OP; you scanned inside a hotel, the guest/customers side of the networks of these type of GUEST setups is very low key on security on purpose...but the hotel chains private business network is rock solid...you never got into that, nor saw it in a scan... OP did everything right, scanned and hid like a good security guru should..but didn't think of the bigger picture..that the important side of the network would be safe, hidden. If you want to warn the hotel chain, maybe a suggestion of having them post internet security warnings to the guest, that the network is not protected, and they should turn on their 'software' based firewalls or use a VPN to work with their home offices. I'm a *retired CIO/IT-Manager/Sys-Admin that holds a Gold Partner membership with Microsoft, helped write the revised A+ test, and taught at a few universities (IT security courses of course)..so I have a clue... wish I could go back to teaching...was a nice bit of change they paid... *retired due to disabilities
@Feanor: I highly doubt they use good passwords for their SSH access, and if I really wanted to I have an incredible custom coded SSH bruter that would wreck this.

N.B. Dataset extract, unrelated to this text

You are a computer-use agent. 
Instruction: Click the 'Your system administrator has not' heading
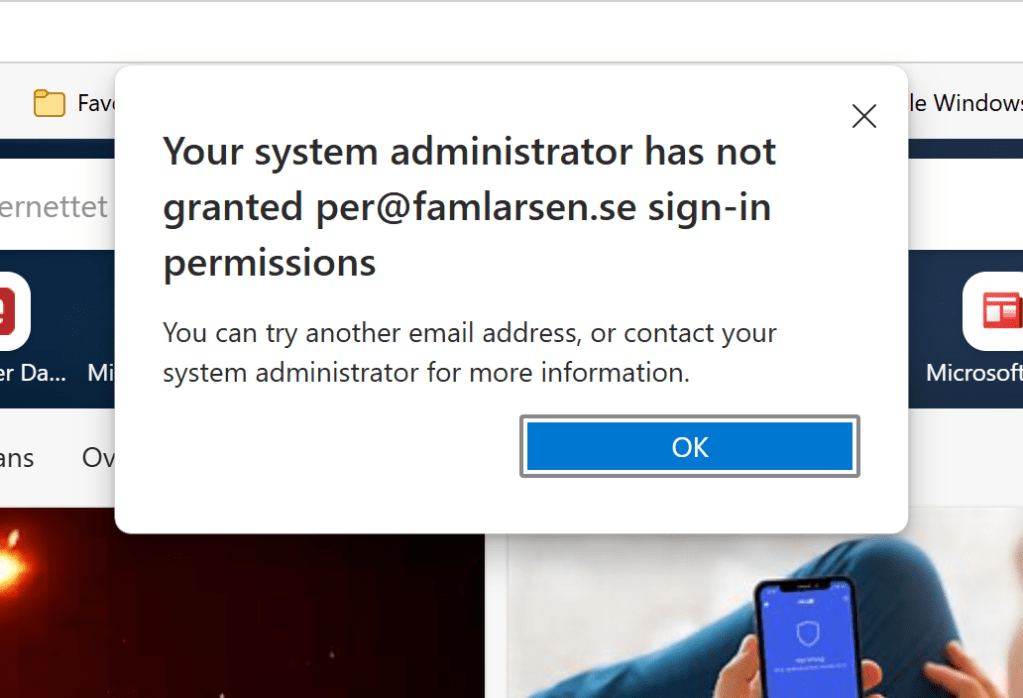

That is true, I didn't really think of their internal network, was just concerned with the public facing part. I walked around the hotel, and they have groups of computers than connect to the internet, and have no form of Anti-Virus on them. Very easy for one to USB infect XD Damn you are well talented 0_0
Just one example. Plenty of layers of security other than firewalls blocking TCP and UDP ports can protect them. Another example as cwall pointed out is VLANs that segregate their corporate computers from public computers. Or, in some cases, antivirus may not be used because the PC is re-imaged on a regular basis. Anyway you probably know all this, just a reminder because nobody can think of everything at once
I was joking with my last post but op there not.gonna have credit card info on the same network they have unprotected open for the whole world to see. They'll have the one for guests and a secure one for their real business. Edit: Should have read newer posts before posting.again
Yes packet sniffing is illegal, however fun. It's always funny to open peoples facebooks and talk to people. It would be stupid to do anything else with that information. Yes you should tell the desk to upgrade their security.
it's hard to say; i had a credit card number of mine stolen after staying at a kalahari over easter last year. and i didn't even use it, except for paying a room charge. honestly, i would go to the regional manager and report it. you could probably get hired on to the IT dept if you go high enough. gray hat's where it's at lately
[quote name='"dawnofwar"']Alright guys, so I'm staying at a hotel right now, not gonna say which one. I've basically done some security testing, they have a couple of critical open ports, FTP, and SSH open, unfiltered, able to be fucked over. I've tried packet sniffing on their network, to see if they encrypt their traffic at all, and of course they don't... Which is incredibly stupid seeing as this is a huge hotel, and there is a potential treasure trove of information waiting for a person with malicious intent to come along. I feel like going down to the office, and asking to speak with the hotel manager, and give them some tips on how they can improve their security. As I'm sure their reception desk uses the same wifi, so if they scan credit cards or what not, and transmit them over the wifi.... Well I'm sure you will know what can happen. However I took a look at their TOS regarding internet usage, and it looks like what I'm doing is Illegal, even though I have non-malicious intent. I am not sniffing their network anymore, and not attempting to break into their open ports. However being in the US on vacation, and not being a US citizen, I don't really feel like putting myself in danger. So what do GC, this is a multi-billion dollar hotel chain, that has very critical security flaws just out in the open. I've done this sort of thing before and have been threatened to be arrested and tried in court. The main difference is that I wasn't at the actual location, and was hiding myself. Anyone telling me to go malicious: Suck a dick.[/quote] Man I would love for someone to explain what any of this means lol!